Copy the items below word for word, beginning at the line containing "will pyautogui.click(x=75, y=613)." and continuing through the line containing "pos(60,737)".

Start

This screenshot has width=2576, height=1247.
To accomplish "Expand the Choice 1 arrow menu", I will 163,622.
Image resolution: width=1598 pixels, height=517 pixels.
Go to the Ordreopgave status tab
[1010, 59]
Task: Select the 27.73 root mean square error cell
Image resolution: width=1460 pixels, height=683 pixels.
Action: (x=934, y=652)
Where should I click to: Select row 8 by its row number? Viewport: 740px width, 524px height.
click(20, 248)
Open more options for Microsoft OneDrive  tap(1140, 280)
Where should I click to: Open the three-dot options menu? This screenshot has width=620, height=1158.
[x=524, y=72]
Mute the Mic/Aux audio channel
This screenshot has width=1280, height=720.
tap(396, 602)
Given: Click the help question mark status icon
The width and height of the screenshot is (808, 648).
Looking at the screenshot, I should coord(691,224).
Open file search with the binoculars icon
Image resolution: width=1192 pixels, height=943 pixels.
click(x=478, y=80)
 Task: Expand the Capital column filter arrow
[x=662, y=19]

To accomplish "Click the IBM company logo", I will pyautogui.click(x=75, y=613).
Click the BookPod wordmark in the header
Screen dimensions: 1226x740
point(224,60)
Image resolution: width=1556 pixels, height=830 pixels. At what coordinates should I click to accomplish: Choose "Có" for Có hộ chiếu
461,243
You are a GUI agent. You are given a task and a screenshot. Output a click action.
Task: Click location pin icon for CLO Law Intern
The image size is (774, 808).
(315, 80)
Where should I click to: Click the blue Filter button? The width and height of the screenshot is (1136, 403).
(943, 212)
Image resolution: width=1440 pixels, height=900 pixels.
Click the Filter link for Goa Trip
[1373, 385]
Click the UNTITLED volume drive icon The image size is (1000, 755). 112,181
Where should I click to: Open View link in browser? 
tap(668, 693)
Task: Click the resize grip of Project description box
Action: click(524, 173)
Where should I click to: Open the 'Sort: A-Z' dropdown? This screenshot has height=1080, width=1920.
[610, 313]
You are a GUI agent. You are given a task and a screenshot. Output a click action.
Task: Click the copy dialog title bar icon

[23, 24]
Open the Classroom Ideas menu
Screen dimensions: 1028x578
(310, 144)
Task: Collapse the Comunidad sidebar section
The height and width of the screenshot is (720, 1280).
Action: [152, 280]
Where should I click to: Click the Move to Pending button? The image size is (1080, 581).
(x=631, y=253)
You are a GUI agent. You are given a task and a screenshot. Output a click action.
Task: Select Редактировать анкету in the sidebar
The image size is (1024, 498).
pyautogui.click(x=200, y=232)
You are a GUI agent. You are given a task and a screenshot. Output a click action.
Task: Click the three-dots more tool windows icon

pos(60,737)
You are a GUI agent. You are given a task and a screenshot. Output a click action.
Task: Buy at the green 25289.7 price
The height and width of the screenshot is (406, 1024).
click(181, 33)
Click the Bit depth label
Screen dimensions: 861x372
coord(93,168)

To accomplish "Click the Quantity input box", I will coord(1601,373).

End

**ANSWER IN FULL:**
To accomplish "Click the IBM company logo", I will pyautogui.click(x=75, y=613).
Click the BookPod wordmark in the header
Screen dimensions: 1226x740
point(224,60)
Image resolution: width=1556 pixels, height=830 pixels. At what coordinates should I click to accomplish: Choose "Có" for Có hộ chiếu
461,243
You are a GUI agent. You are given a task and a screenshot. Output a click action.
Task: Click location pin icon for CLO Law Intern
The image size is (774, 808).
(315, 80)
Where should I click to: Click the blue Filter button? The width and height of the screenshot is (1136, 403).
(943, 212)
Image resolution: width=1440 pixels, height=900 pixels.
Click the Filter link for Goa Trip
[1373, 385]
Click the UNTITLED volume drive icon The image size is (1000, 755). 112,181
Where should I click to: Open View link in browser? 
tap(668, 693)
Task: Click the resize grip of Project description box
Action: click(524, 173)
Where should I click to: Open the 'Sort: A-Z' dropdown? This screenshot has height=1080, width=1920.
[610, 313]
You are a GUI agent. You are given a task and a screenshot. Output a click action.
Task: Click the copy dialog title bar icon

[23, 24]
Open the Classroom Ideas menu
Screen dimensions: 1028x578
(310, 144)
Task: Collapse the Comunidad sidebar section
The height and width of the screenshot is (720, 1280).
Action: [152, 280]
Where should I click to: Click the Move to Pending button? The image size is (1080, 581).
(x=631, y=253)
You are a GUI agent. You are given a task and a screenshot. Output a click action.
Task: Select Редактировать анкету in the sidebar
The image size is (1024, 498).
pyautogui.click(x=200, y=232)
You are a GUI agent. You are given a task and a screenshot. Output a click action.
Task: Click the three-dots more tool windows icon

pos(60,737)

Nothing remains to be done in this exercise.